--- START OF Available records ---
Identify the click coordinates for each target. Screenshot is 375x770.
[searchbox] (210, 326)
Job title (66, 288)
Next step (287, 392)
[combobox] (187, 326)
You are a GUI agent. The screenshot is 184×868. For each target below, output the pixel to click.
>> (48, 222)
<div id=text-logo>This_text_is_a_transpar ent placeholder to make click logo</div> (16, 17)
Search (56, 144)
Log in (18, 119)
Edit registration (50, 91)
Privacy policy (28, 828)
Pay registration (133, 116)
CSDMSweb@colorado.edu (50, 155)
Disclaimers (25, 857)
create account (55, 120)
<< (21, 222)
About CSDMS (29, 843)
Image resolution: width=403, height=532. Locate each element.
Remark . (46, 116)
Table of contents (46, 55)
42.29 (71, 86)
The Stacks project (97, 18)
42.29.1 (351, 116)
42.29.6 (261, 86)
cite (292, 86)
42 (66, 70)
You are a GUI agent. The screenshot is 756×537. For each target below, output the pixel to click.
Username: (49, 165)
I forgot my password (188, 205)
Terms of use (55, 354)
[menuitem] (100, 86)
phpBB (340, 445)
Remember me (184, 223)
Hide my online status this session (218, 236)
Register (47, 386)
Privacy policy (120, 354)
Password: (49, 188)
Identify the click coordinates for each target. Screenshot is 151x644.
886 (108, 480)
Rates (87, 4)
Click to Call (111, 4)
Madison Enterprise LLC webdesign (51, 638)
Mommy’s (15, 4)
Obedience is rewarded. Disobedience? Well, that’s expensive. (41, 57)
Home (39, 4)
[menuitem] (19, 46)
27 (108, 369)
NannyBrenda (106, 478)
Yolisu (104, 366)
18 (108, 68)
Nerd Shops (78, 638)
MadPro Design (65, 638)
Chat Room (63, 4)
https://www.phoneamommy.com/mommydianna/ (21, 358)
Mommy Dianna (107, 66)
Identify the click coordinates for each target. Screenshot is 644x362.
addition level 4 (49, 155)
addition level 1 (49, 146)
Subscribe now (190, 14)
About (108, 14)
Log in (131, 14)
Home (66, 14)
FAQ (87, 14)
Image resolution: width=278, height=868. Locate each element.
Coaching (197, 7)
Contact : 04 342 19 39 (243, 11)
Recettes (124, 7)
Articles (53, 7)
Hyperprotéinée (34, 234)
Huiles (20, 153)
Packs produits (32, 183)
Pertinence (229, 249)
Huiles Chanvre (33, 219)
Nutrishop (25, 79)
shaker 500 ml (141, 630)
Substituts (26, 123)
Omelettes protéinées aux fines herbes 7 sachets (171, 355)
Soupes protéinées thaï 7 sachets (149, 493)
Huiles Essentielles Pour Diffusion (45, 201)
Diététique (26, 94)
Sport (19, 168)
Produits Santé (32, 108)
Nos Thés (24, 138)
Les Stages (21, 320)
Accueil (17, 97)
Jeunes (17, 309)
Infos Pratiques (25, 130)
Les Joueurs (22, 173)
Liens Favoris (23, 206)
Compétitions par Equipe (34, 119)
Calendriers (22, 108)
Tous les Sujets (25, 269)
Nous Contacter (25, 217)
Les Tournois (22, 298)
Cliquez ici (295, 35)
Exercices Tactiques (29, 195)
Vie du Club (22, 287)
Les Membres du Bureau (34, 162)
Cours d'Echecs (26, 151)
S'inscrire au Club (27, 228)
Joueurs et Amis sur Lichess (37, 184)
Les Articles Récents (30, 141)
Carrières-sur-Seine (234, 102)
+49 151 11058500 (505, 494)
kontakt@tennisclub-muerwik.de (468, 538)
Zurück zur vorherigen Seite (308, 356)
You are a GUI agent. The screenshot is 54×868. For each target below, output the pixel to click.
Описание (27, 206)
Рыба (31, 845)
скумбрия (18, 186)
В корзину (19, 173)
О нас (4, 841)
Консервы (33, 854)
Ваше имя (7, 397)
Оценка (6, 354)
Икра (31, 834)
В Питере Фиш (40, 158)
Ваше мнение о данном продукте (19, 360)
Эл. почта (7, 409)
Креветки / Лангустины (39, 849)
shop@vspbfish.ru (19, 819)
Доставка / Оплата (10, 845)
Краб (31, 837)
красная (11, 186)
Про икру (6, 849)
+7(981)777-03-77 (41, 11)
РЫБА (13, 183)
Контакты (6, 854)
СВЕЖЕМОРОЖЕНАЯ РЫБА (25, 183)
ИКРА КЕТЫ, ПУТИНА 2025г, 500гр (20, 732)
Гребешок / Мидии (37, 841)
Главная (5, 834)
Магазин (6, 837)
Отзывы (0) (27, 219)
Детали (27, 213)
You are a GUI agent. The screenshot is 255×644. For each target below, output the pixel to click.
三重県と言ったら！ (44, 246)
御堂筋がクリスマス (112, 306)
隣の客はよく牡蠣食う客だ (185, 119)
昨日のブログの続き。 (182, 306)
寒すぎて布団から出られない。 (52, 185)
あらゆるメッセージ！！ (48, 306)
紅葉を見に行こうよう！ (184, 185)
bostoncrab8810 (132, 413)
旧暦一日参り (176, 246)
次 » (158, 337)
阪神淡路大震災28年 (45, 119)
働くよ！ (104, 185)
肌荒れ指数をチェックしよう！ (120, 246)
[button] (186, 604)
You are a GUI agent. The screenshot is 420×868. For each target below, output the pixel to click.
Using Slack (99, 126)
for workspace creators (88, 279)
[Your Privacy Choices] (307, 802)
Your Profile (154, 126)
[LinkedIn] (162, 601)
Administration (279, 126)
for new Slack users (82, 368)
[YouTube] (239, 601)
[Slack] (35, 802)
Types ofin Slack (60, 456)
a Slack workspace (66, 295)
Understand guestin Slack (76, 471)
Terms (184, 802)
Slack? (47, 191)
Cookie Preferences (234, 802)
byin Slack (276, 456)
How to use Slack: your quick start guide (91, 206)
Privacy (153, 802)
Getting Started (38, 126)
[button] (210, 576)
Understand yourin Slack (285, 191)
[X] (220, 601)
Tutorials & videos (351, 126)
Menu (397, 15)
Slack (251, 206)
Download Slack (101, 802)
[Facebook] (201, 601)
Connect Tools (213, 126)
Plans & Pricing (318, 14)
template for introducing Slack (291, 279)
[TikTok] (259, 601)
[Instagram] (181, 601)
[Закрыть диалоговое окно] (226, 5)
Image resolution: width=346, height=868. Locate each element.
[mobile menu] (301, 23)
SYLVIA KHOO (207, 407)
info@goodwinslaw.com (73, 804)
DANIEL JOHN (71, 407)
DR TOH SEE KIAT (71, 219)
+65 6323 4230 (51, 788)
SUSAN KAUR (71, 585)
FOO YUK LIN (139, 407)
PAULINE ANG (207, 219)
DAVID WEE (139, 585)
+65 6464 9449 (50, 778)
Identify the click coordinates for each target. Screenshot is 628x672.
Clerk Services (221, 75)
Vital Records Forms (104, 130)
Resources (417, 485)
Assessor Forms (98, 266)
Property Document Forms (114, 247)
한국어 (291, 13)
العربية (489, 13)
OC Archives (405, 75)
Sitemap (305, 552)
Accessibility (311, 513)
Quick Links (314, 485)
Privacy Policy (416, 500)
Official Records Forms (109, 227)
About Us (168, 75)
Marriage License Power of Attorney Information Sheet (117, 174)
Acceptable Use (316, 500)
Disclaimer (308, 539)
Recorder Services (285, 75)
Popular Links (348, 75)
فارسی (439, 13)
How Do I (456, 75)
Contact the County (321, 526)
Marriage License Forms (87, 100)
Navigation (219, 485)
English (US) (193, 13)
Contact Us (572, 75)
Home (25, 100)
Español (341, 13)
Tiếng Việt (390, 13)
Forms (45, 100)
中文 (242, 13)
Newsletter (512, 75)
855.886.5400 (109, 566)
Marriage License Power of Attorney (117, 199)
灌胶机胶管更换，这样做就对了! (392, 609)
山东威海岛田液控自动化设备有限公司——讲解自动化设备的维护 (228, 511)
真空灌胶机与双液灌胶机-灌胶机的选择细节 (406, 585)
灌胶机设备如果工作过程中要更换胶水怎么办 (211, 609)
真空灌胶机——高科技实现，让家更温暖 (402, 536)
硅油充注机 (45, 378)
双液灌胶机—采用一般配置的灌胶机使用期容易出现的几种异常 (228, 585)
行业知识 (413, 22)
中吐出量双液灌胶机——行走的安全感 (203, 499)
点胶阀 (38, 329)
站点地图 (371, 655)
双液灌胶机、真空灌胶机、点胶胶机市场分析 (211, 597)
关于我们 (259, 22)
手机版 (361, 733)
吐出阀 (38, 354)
--- END OF Available records ---
▸ Task prompt
Rewrite the records from the line with "Sitemap (305, 552)" up to and including the line with "فارسی (439, 13)", changing "Links" to "Resources" and keeping everything else the same.

▸ Solution for this exercise
Sitemap (305, 552)
Accessibility (311, 513)
Quick Resources (314, 485)
Privacy Policy (416, 500)
Official Records Forms (109, 227)
About Us (168, 75)
Marriage License Power of Attorney Information Sheet (117, 174)
Acceptable Use (316, 500)
Disclaimer (308, 539)
Recorder Services (285, 75)
Popular Resources (348, 75)
فارسی (439, 13)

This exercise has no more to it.